Informations pour la demande de devis Pourquoi c'est important pour la revue MIM Risk If Missing
Plan 2D Defines tolerances, datum structure, critical dimensions, surface notes, and inspection requirements. Supplier may quote based on incomplete tolerance assumptions.
Fichier CAO 3D Supports moldability, wall thickness, undercut, ejection, tooling, and shrinkage review. Tooling risk and geometry problems may be missed.
Exigence de matériau Affects feedstock, sintering route, heat treatment, corrosion resistance, strength, and availability. Wrong material or over-specified alloy may be quoted.
Volume annuel Affects tooling amortization, cavity strategy, production planning, and unit price discussion. Unit price may be misleading or not scalable.
Finition de surface Affects polishing, passivation, coating, plating, deburring, and cosmetic review. Secondary operation cost may be excluded.
Inspection needs Affects CMM inspection, FAI, sampling, documentation, and quality workload. Quality cost may be underestimated.
Contexte de l'application Helps the supplier judge material, tolerance, surface, and failure risk. Supplier may miss real functional requirements.

What Happens If Key RFQ Information Is Missing?

Missing RFQ information usually does not only delay communication. It changes the assumptions behind the quotation. For MIM projects, those assumptions can affect tooling design, material selection, shrinkage compensation, inspection workload, and whether selected features should remain as-sintered or be machined after sintering.

Missing Input Typical Quotation Assumption Possible Engineering or Cost Impact Better Way to Send It
No 2D drawing Supplier may treat dimensions as general reference only. Critical tolerance, datum, surface, and inspection requirements may be missed. Send drawing with revision, critical dimensions, material notes, and inspection notes.
No 3D CAD file Supplier can only estimate geometry from drawing views or images. Undercuts, wall thickness transitions, gate options, ejection risk, and tooling difficulty may be underestimated. Send STEP or another neutral CAD file with the latest geometry.
No annual volume Supplier may quote based on a one-time batch or a rough default quantity. Tooling amortization, cavity strategy, unit cost, and production planning may not match the real project. Send first order quantity, pilot quantity, and expected annual volume range.
No material or application background Supplier may quote a common material family without understanding performance needs. Corrosion, wear, hardness, strength, magnetic, or heat requirements may be misjudged. Send target material, current material, or performance environment.
No surface or secondary operation requirement Supplier may quote the as-sintered part only. Polishing, passivation, heat treatment, machining, coating, or inspection cost may be added later. State whether the quote should cover as-sintered, semi-finished, or fully finished parts.

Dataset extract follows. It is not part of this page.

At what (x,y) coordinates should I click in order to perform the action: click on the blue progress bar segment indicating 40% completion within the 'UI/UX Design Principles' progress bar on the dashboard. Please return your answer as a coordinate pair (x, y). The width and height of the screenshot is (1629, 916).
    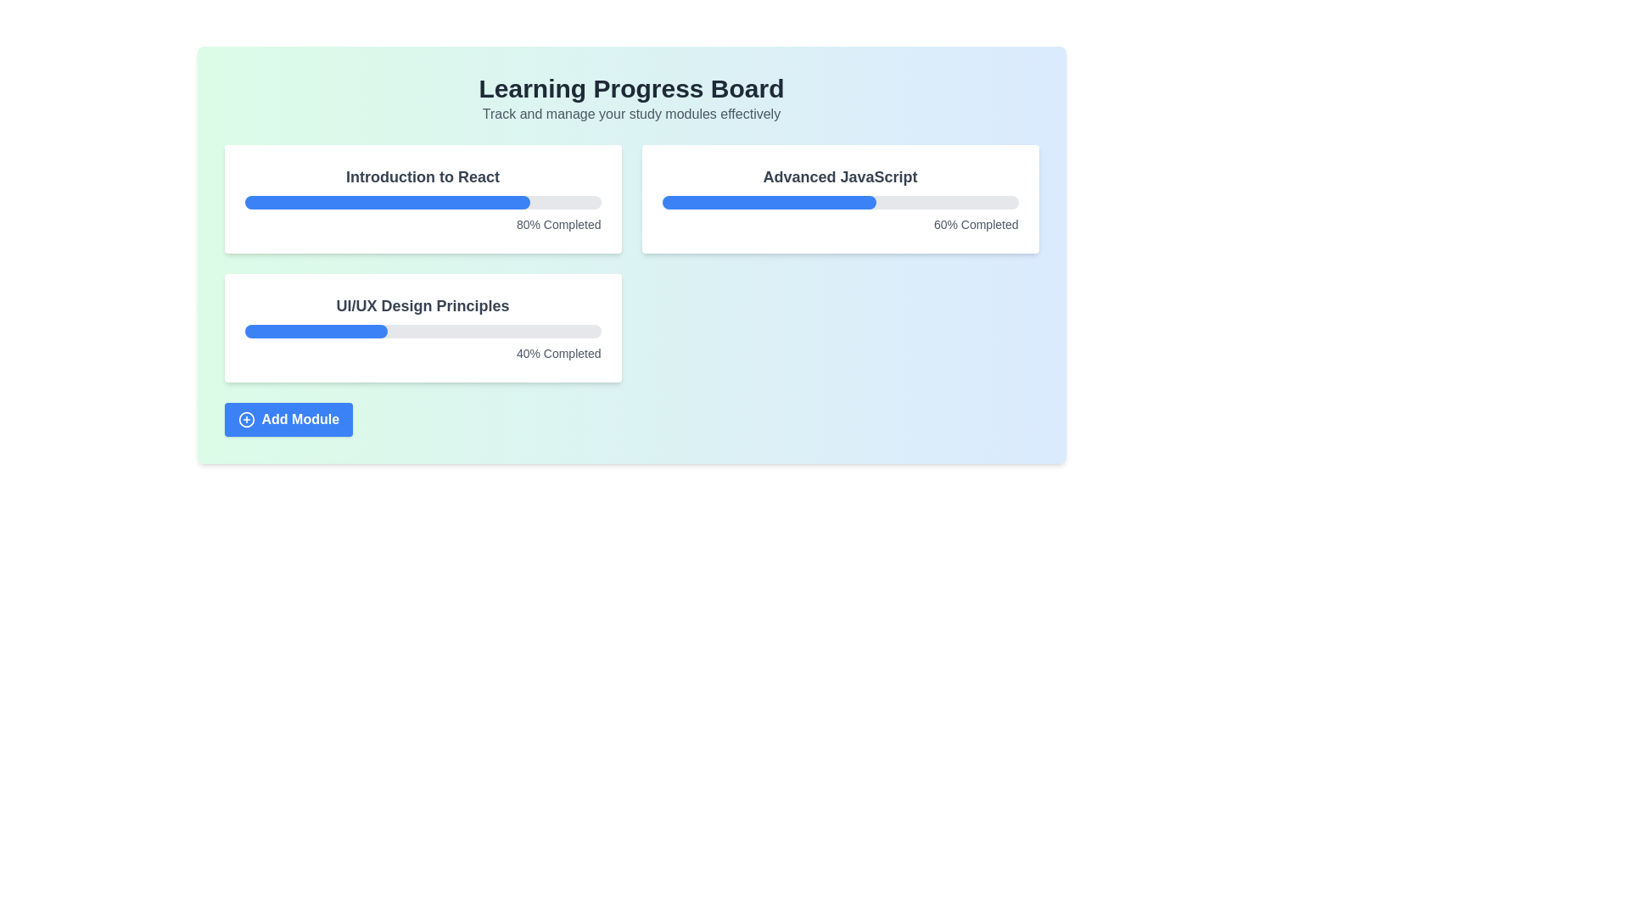
    Looking at the image, I should click on (316, 331).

When this checklist is enough: It is usually enough for an initial feasibility review or rough quotation direction. When it is not enough: formal tooling quotation, production approval, customer PPAP, regulated applications, and tight functional tolerances may require more complete drawings, inspection plans, material specifications, and approval requirements.

Practical next step: If you already have a drawing package, you can soumettez votre dessin pour examen so the RFQ can be checked for MIM suitability before formal pricing. For broader project preparation, you can also review the Listes de contrôle de projet MIM.

Why a MIM Price Cannot Be Reliable From a Photo Alone

A photo can start a conversation, but it cannot define the information that controls a MIM quotation. It does not show complete geometry, internal features, wall thickness distribution, tolerance requirements, datum references, material grade, surface finish, inspection method, or production volume.

From a design review perspective, MIM pricing depends on more than shape. The supplier must understand whether the part can be injection molded with suitable gate placement, whether the green part can be handled without damage, whether debinding and sintering may create deformation, and whether shrinkage can be compensated through tooling. MIMA describes the MIM route as a process involving feedstock preparation, injection molding, green parts, debinding, and sintering, which is why pricing cannot be separated from process review. Aperçu du processus MIMA

Buyer Sends Only a Photo Buyer Sends Drawing + CAD + Requirements
Supplier can only estimate appearance and approximate size. Supplier can review geometry, dimensions, tolerances, and application needs.
No tolerance basis. Critical dimensions can be reviewed.
No material confirmation. Feedstock, sintering, and heat treatment can be discussed.
No annual volume. Tooling and production strategy can be judged more realistically.
Higher risk of later price revision. More stable quotation basis.
Useful only for early discussion. Suitable for engineering review and formal quotation.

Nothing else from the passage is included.